Phillip Trelford's Array

Method Stubs

25. November 2011 F#, .Net, Software Craftsmanship Comment (3)

I’ve spent the last 2-days of this week on a hands on TDD & Refactoring workshop ran by Jason Gorman. The course comprises of short exercises that you tackle in pairs. The provided machines came with Visual Studio 2010 installed so for most of the exercises my programming pair, Martin Trojer and I, used Visual F#.

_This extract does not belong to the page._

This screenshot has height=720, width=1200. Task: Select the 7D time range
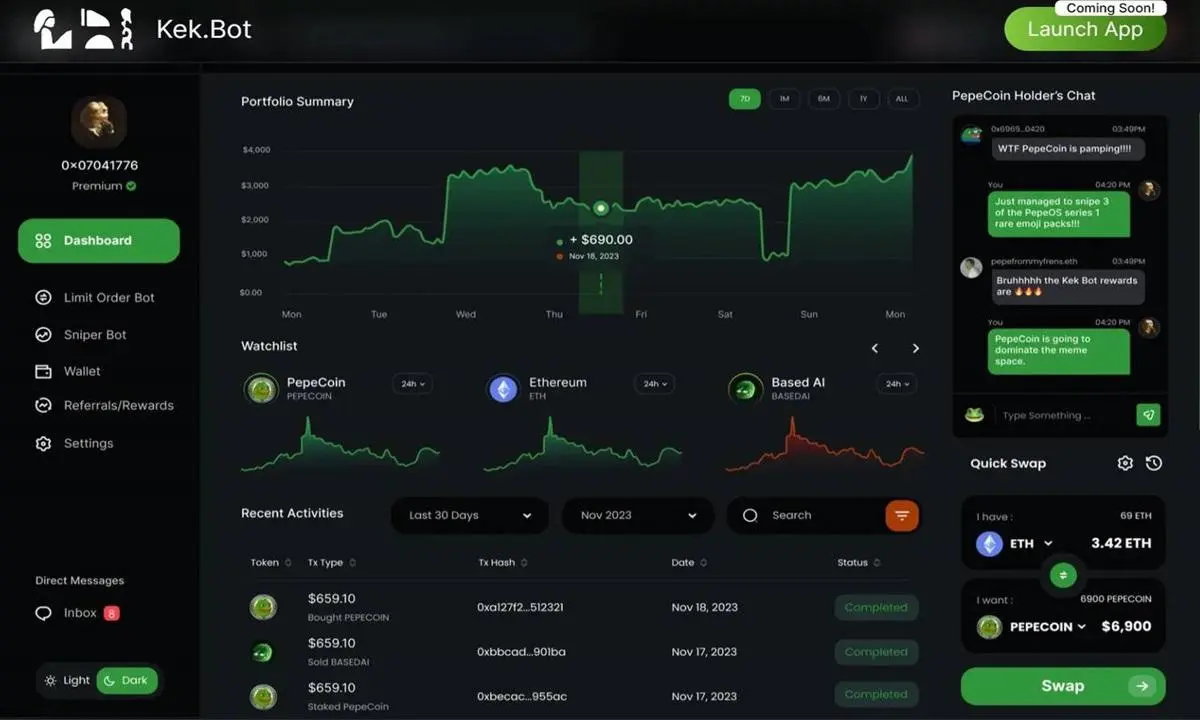[x=744, y=99]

One of the exercises was to implement a fictional holiday booking system that would connect to an external flight booking system and an external villa booking system. Holidays for a particular week of the year may only be booked if flights are available and one or more villas. The idea for the exercise was to test the holiday booking system using stubs for the flight and villa booking systems.

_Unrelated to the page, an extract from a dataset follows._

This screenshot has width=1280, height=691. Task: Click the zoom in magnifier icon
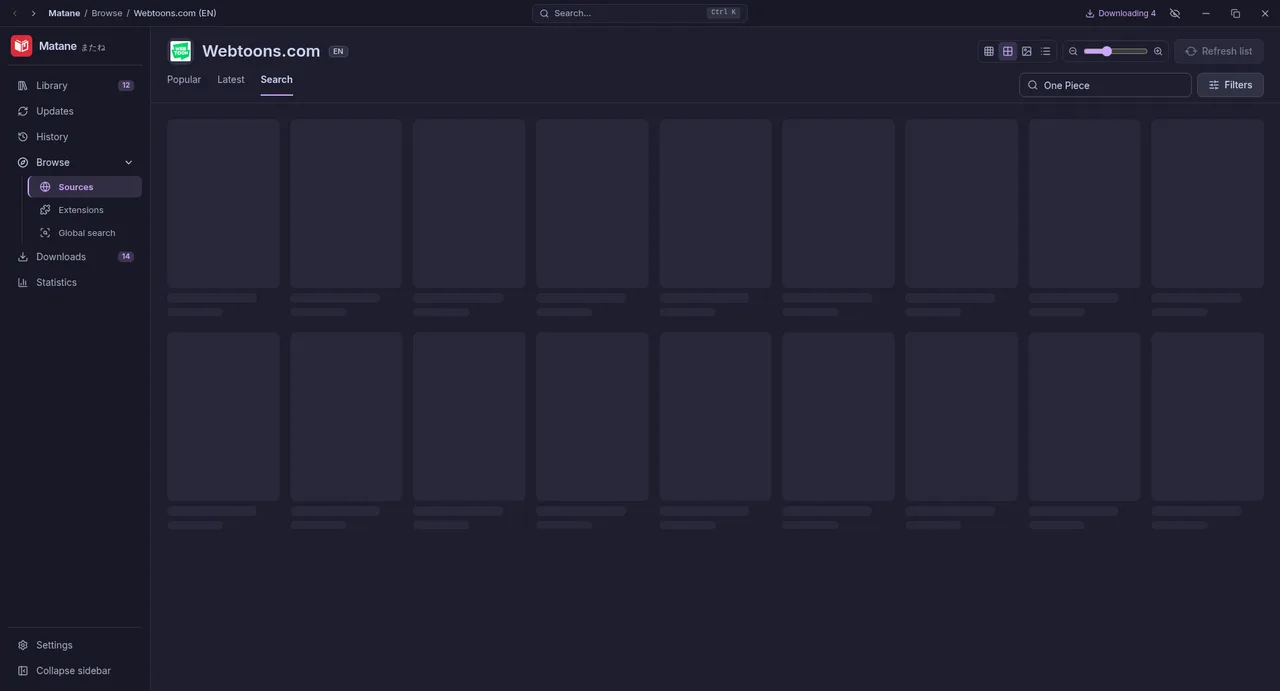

Being a Test Driven Development (TDD) course we Test First and Assert First, i.e. we write the test and the assertion before the code to implement the test:

[<Test>]
let ``when no flights are available then no holidays are available`` () =
    // ...
    Assert.AreEqual(holidays, [])

Another practice in XP/TDD is to write the simplest code that will make the test pass. In this case the simplest thing seemed to be to implement a function that gets the available holidays for a specific week given functions that determine flight and villa availability:

[<Test>]
let ``when no flights are available then no holidays are available`` () =
    let holidays = 
        getAvailableHolidays (isFlightAvailable, getAvailableVillas) (2,2013)
    Assert.AreEqual(holidays, [])

Now we implement the functions isFlightAvailable and getAvailableVillas as stubs:

[<Test>]
let ``when no flights are available then no holidays are available`` () =
    let isFlightAvailable _ = false
    let getAvailableVillas _ = ["Mountain Dew"]
    let holidays = 
        getAvailableHolidays (isFlightAvailable, getAvailableVillas) (2,2013)
    Assert.AreEqual(holidays, [])

With the stubs in place we can make the test fail:

let getAvailableHolidays (isFlightAvailable, getAvailableVillas) (week,year) = 
   getAvailableVillas (week,year)

The test fails because we are not checking flight availability. To make the test pass:

let getAvailableHolidays (isFlightAvailable, getAvailableVillas) (week,year) = 
   if isFlightAvailable (week,year) then getAvailableVillas (week,year)
   else []

Our first test passed. Time to refactor. In our test there is some code duplication, the stub functions isFlightAvaialble and getAvailableVillas always return the same value. We can create a method to encapsulate this:

let inline always value _ = value

Then we can use partial application to define a function getHolidaysWhenNoFlights:

[<Test>]
let ``when no flights are available then no holidays are available`` () =
    let getHolidaysWhenNoFlights = 
        getAvailableHolidays (always false, always ["Mountain Dew"])
    let holidays = getHolidaysWhenNoFlights (10,2012)
    Assert.AreEqual(holidays, [])

On to the next test case (which unfortunately passes immediately as the system has now been implemented):

[<Test>]
let ``when flights are available but no villas then no holidays`` () =
    let getHolidaysWhenNoVillas = 
        getAvailableHolidays (always true, always [])
    let holidays = getHolidaysWhenNoVillas (10,2012)
    Assert.AreEqual(holidays, [])

And so on:

[<Test>]
let ``flights and a villa are available then a holiday is available`` () =
    let getHolidays = 
        getAvailableHolidays (always true, always ["Mountain Dew"])
    let holidays = getHolidays (10,2012)
    Assert.AreEqual(holidays.[0], "Mountain Dew")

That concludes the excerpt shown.